Apparemment, en matière de revenus, diplôme de formation tertiaire n'est pas synonyme de diplôme de formation tertiaire - il est donc d'autant plus important que 2025 soit l'année où cela s'applique au moins en ce qui concerne les titres. La révision de la loi sur la formation professionnelle et l'introduction prévue des désignations "Professional Bachelor" permettent d'émettre un signal important qui rend explicite le caractère tertiaire des diplômes tout en améliorant leur lisibilité dans le contexte national et international.
Conclusion : renforcer l'attractivité de la formation professionnelle, une tâche permanente à différents niveaux
La formation professionnelle duale est louée dans tout le pays par la politique de l'éducation - en tant que machine d'intégration dans le marché du travail, pour l'égalité des chances et en tant qu'échelle de carrière pour les individus ainsi que comme forge de main-d'œuvre qualifiée pour l'économie. Tout cela est bien vrai, mais les chiffres montrent un report vers les filières de formation générale. Pour Travail.Suisse, le maintien de l'attractivité de la formation professionnelle doit rester une tâche permanente. C'est notamment pour cette raison qu'un chapitre complet est consacré à ce thème dans l'actuel document de congrès de Travail.Suisse de 2023. Et là aussi, quatre approches sont présentées, avec la conviction qu'une mesure seule ne permet pas d'atteindre l'objectif, mais qu'une interaction à différents niveaux produit l'effet souhaité. Il s'agit fondamentalement d'améliorer la coordination entre les deux univers de formation que sont la formation professionnelle et le système des hautes écoles et de mieux exploiter les potentiels pour la formation professionnelle.

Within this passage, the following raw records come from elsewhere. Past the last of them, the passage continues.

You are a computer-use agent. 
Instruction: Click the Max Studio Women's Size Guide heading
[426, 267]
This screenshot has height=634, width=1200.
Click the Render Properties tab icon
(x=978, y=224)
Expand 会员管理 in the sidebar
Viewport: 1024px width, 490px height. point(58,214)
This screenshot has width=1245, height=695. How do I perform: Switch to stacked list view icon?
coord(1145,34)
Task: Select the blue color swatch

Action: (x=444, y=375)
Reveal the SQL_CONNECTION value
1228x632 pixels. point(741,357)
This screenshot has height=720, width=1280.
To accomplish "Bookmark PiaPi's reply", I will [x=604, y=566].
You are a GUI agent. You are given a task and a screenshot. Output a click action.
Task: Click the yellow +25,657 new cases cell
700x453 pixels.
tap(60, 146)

En outre, il est bien connu que le monde du travail peut parfois être difficile - c'est ce que montre notamment le "Baromètre Conditions de travail " de Travail.Suisse, qui fait état depuis des années d'une augmentation continue du stress et des contraintes psychosociales - la protection des apprenti·e·s et la qualité de la période d'apprentissage sont donc importantes. Enfin, les perspectives après l'apprentissage jouent également un rôle. Avec le début des délibérations politiques sur le supplément du titre "professional Bachelor" pour les diplômes de la formation professionnelle supérieure et le processus de partenariat lancé lors de la rencontre au sommet de la formation professionnelle pour renforcer les questions et les défis liés à l'attractivité de la formation professionnelle, 2025 pourrait donc être une année extrêmement importante et déterminante.